* SET TASK A *
In the branding article, which niche is the brand built around?
* SET TASK B *
Return the passage from the branding article starting with "- How would they walk?" and going on through "and talk like?".

* SOURCE EXTRACT *
■ ■ ■ ■ ■ ■ ■

Today I’m going to write about branding your e-commerce business. The importance of branding can’t be overstated. Good branding will set you apart from your competition and keep customers coming back.
But how do you go about branding your business?
What does that even mean?
Instead of explaining branding with vague terms like ‘visual identity’ and ‘sans serif font family,’ I’m going to build a brand from scratch while you follow along.
By the end of this article, you’ll know how to:
- Identify brand buzzwords on Instagram
- Find a click-worthy business name
- Create a memorable logo
- Communicate your brand to customers
Branding your business is super-important, and that’s especially true if you’re dropshipping with Spocket and Shopify. That’s because there’s typically more than one dropshipper selling a given product. Good business branding sets those sellers apart from one another and big-box competition like Amazon.
By the way, if you’re new here, dropshipping is one of the easiest ways to start an online business. Instead of buying tons of inventory for your Shopify store, you only order products when you get sales. Your supplier ships your orders for you, so you can sell all over the world!
For today’s article on branding strategy, I’m going to build an entire brand around a single niche. And that niche is men’s jackets.
I want to sell jackets like this one. I think my customers will like the street style of the denim jacket and the warmth of the sheepskin lining. However, this jacket is about $27.5 without shipping. I want to sell it about $97 to make a profit.
To get sales at such a high price point, I need to build a brand. That brand should convey that my products are high-quality and worth the high prices I charge for them. But let’s stop for a second.
What is a brand?
A brand is an impression a store has on its customers. Online stores make these impressions through a combination of store design, copywriting, colour palettes, and imagery.
In other words, imagine your store was a person you met on the street.
- What would your store look like?
- How would they walk?
- How would they talk?
- What would they say?
There’s actually a correct answer here. Your store should look like, walk like, and talk like… your customers. We’re attracted to what we already recognize, and that goes for online stores as well as people. So if you build a brand that feels familiar to your customers, you’ll get more sales.
But wait. I’ve only just chosen what I want to sell. I don’t have any customers. How am I supposed to know what they look, walk, and talk like?
Enter the first step of branding your business. Head straight to Instagram.

■ ■ ■ ■ ■ ■ ■

* DATA SECTION *
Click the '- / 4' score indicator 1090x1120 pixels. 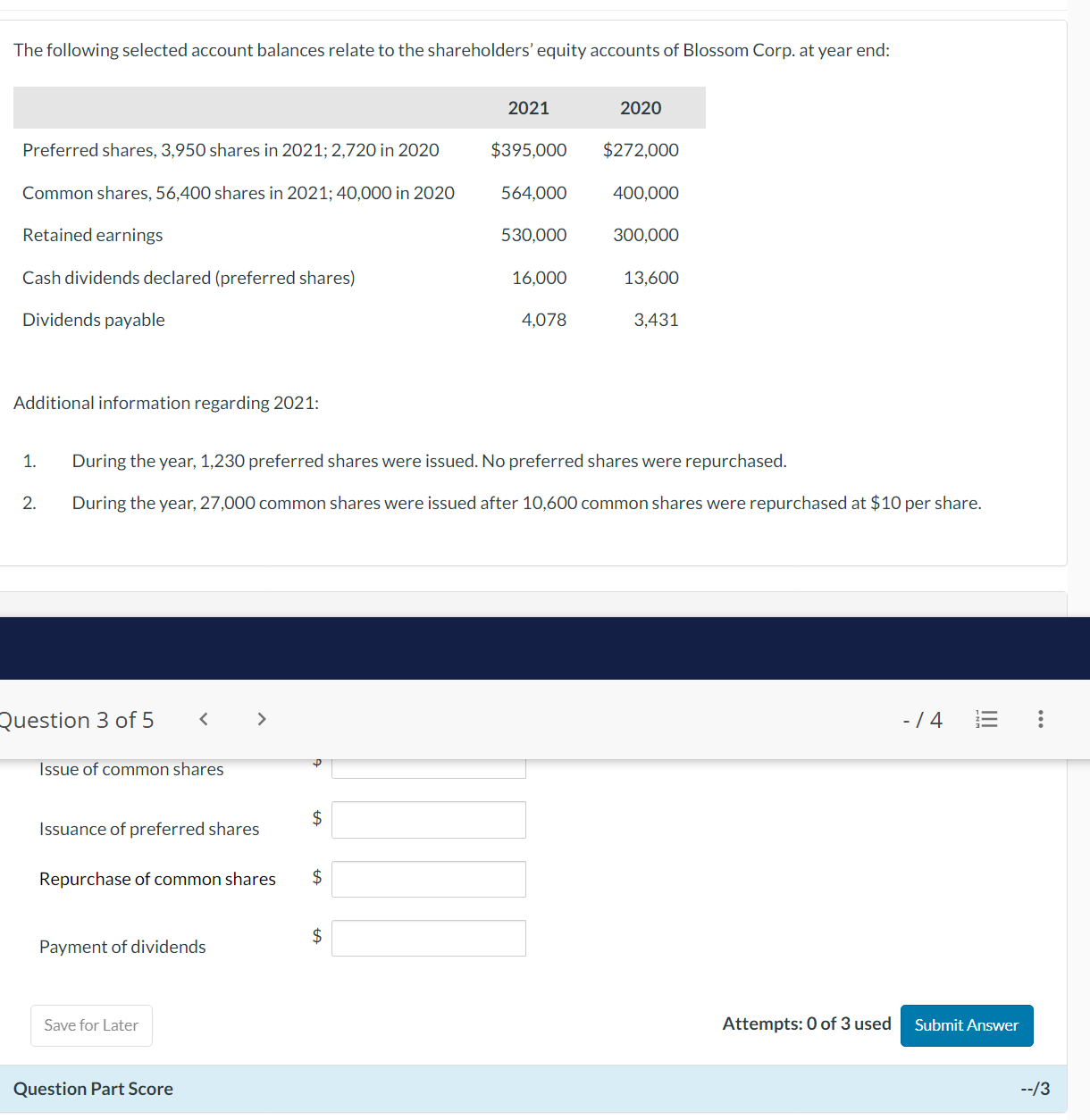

■ ■ ■ ■ ■ ■ ■

* CORRECT OUTPUT A *
Men's jackets.

* CORRECT OUTPUT B *
- How would they walk?
- How would they talk?
- What would they say?
There’s actually a correct answer here. Your store should look like, walk like, and talk like… your customers. We’re attracted to what we already recognize, and that goes for online stores as well as people. So if you build a brand that feels familiar to your customers, you’ll get more sales.
But wait. I’ve only just chosen what I want to sell. I don’t have any customers. How am I supposed to know what they look, walk, and talk like?